It is clear to us that transformational leadership is a key ingredient for improving pre-kindergarten through university (P-20) education.

In recent articles, we have stated our commitment to a comprehensive statewide early learning system; an unprecedented capital investment in our schools and university; and urgently needed education workforce development. These commitments, however thoughtful and intentional, will not be met without the fourth commitment to empowering transformational leaders who are willing and able to mobilize teachers and administrators to respond creatively, and not without some discomfort, to an increasingly evident need for change.

According to Pulitzer Prize winner James Burns in his book, "Leadership," "Transforming leadership ... occurs when one or more persons engage with others in such a way that leaders and followers raise one another to higher levels of motivation and morality. Their purposes, which might have started out as separate but related ... become fused. (T)ransforming leadership ultimately ... raises the level of human conduct and ethical aspiration of both leader and led, and thus it has a transforming effect on both."

Our schools and colleges must accelerate efforts to prepare, cultivate and support adaptive school leaders capable of initiating and sustaining deep cultural change within their institutions — organizations that have proven to be highly resistant to improvement efforts over the past three decades.

It is clear to us that three factors characterize our failures to improve our schools: First, we have failed to focus on teaching and learning, the core business of schools, tinkering instead with finance, governance and school structures; second, we have underestimated the extent to which schools, as organizations, are resistant to change; and third, we have not understood either the urgency or the approaches we need to take to equip our school leaders to drive the process of transformation.

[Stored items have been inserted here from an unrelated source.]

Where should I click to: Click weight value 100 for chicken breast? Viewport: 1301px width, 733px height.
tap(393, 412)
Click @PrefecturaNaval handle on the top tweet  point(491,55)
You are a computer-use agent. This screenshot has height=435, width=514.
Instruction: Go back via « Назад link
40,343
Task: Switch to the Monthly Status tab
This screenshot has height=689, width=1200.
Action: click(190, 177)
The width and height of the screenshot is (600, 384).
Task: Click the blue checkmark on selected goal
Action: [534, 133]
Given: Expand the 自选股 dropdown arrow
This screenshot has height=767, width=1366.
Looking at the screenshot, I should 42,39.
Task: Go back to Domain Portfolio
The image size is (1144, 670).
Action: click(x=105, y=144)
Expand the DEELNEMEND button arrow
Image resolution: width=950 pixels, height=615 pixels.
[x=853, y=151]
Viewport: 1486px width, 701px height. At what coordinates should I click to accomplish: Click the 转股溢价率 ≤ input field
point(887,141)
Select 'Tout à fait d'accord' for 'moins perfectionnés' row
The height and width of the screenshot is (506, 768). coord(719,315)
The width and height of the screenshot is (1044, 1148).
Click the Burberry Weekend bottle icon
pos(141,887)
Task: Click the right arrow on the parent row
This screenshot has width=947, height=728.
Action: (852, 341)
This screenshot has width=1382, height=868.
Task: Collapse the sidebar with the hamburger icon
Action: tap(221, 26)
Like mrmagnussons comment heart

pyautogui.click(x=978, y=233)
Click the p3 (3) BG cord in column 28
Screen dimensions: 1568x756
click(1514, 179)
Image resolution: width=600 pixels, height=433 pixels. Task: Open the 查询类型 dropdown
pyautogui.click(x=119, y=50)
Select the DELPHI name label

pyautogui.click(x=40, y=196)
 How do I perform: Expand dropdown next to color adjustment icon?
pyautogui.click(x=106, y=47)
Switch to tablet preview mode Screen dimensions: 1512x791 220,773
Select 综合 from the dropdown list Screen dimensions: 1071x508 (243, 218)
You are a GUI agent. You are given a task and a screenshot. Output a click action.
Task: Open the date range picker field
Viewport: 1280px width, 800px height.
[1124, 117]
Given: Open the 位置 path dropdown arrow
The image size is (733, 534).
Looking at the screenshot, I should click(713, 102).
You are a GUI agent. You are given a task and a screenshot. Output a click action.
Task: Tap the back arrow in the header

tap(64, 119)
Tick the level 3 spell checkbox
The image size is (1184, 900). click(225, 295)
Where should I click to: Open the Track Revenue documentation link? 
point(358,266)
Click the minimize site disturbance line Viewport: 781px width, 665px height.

All too often, our education leaders meet emerging opportunities for change with hesitation and anxiety. This is understandable and must be taken into account: leading for change is fraught with vulnerability. When leadership matters most, the risks are highest.

Ronald Heifetz and Marty Linsky of Harvard University note that "to lead is to live dangerously, because when leadership counts, when you lead people through difficult change, you challenge what people hold dear — their daily habits, tools, loyalties and ways of thinking" without any assurances that what you are proposing is any better than the status quo.

We know the status quo is not working. We need radically new learning environments in our schools. We need to create schools that have never existed before, with learning outcomes aligned to what students will need to know and be able to do in the 21st century — an adaptive challenge for which leaders must engage the genius of all concerned to create solutions.

An adaptive challenge, as described by Heifetz and Linsky, can only be met with "experiments, new discoveries, and adjustments from numerous places" in the school. And much that is old, or traditional, will have to be given up. There is loss.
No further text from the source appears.